Машина была вся помята, и от бампера осталась только половина, зато движок у нее был что надо. Старшая Дочь поехала к Рамат-Авиву. Ей было очень неловко за такой беспорядок в машине, словно она в ней и жила. Она пыталась оценить ситуацию, поглядывая в зеркало. Похоже, все смирились со своей судьбой, и это принесло ей несколько мгновений покоя.
Как только машина пересекла улицу Вейцмана, их обогнало такси, и Вивиан сказала:
– Такси!
Чуть позже, когда они повернули на улицу Намира, мимо проехало еще одно такси.
– Еще такси, – сказала Вивиан.
Она насчитала еще два на улице Намира. В недрах «Хендай-Гетца» начали ерзать. Ехали все-таки на новогоднюю трапезу, несмотря на тяжелые воспоминания и внутрисемейные конфликты.
– Клянусь тебе, Вивиан, – сказала Адель дрожащим, как всегда в последние годы, после смерти Единственной Дочери, голосом. – Я час сидела у телефона, обзвонила все фирмы в округе. Мне говорили: нет, машин нет.
– А вот и еще одно такси, – не унималась Вивиан.
– Мама, перестань, – сказала Старшая Дочь.
– Совсем пустое.
– Это после первой перевозки, – объяснила Старшая Дочь всем попутчикам. – Они высадили пассажиров, а теперь едут за вещами.
Вид у Адели был несчастный. Лица Виты она не видела, потому что сидела за рулем и должна была смотреть вперед. Но в последние месяцы глаза дяди Виты затуманились, так что трудно было понять, где у него зрачок, а где роговица.
– Вот и седьмое такси, – сказала Вивиан. – Наверняка эти люди вспомнили про такси не в последний момент, а заказали еще днем, – добавила она, словно удивляясь тому, что творится в мире.
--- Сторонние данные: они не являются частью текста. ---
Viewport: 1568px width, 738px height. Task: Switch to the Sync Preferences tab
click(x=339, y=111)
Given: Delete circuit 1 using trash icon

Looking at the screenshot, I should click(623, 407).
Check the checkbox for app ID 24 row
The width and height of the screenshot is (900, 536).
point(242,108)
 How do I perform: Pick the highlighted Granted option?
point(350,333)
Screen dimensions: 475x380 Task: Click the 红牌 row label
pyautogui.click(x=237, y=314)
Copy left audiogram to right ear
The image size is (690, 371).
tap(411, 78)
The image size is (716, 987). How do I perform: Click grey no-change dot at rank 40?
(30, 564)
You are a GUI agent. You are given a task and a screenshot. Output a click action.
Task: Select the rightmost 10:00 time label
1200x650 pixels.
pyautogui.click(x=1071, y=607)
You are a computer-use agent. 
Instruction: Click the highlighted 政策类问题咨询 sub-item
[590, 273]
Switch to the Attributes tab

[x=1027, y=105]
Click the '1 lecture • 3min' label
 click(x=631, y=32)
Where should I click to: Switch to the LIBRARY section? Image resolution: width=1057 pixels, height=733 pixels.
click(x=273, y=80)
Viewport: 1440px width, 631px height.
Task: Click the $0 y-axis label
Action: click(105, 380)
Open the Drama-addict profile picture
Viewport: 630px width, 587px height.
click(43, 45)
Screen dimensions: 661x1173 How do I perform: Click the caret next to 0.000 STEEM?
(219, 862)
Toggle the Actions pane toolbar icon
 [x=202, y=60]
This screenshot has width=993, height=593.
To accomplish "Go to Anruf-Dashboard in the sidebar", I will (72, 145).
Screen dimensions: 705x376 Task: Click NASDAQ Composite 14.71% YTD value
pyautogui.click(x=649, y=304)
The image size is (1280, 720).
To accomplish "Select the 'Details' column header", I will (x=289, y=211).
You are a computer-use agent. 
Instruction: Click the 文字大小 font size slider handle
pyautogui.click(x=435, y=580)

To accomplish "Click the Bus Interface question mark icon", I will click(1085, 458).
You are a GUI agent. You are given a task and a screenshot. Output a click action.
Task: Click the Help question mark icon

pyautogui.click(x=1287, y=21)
Когда на следующий день Старшая Дочь спросила мать, почему она так изводила Адель этими такси, Вивиан изрекла:
– А ты знаешь, что Адель говорила о тебе? «Почему она только сейчас пошла в ванную? У нее был целый день, чтобы помыться. Она ведь знала, что вечером праздничный ужин, почему же не вспомнила раньше, что надо принять душ?» Я должна была смолчать? Если бы я была твоей дочерью, ты пропустила бы это мимо ушей?
– Прости, прости, – поспешно извинилась Старшая Дочь.
Следующим вечером на исходе праздника Старшая Дочь подъехала к круглосуточному магазину. За прилавком снова стояла Ошрат. Казалось, она живет здесь, между полок с товарами. У нее были влажные волосы, словно она только что из-под душа. Впрочем, может быть, это из-за геля для волос. Было очевидно, что она предпочитает магазин дому.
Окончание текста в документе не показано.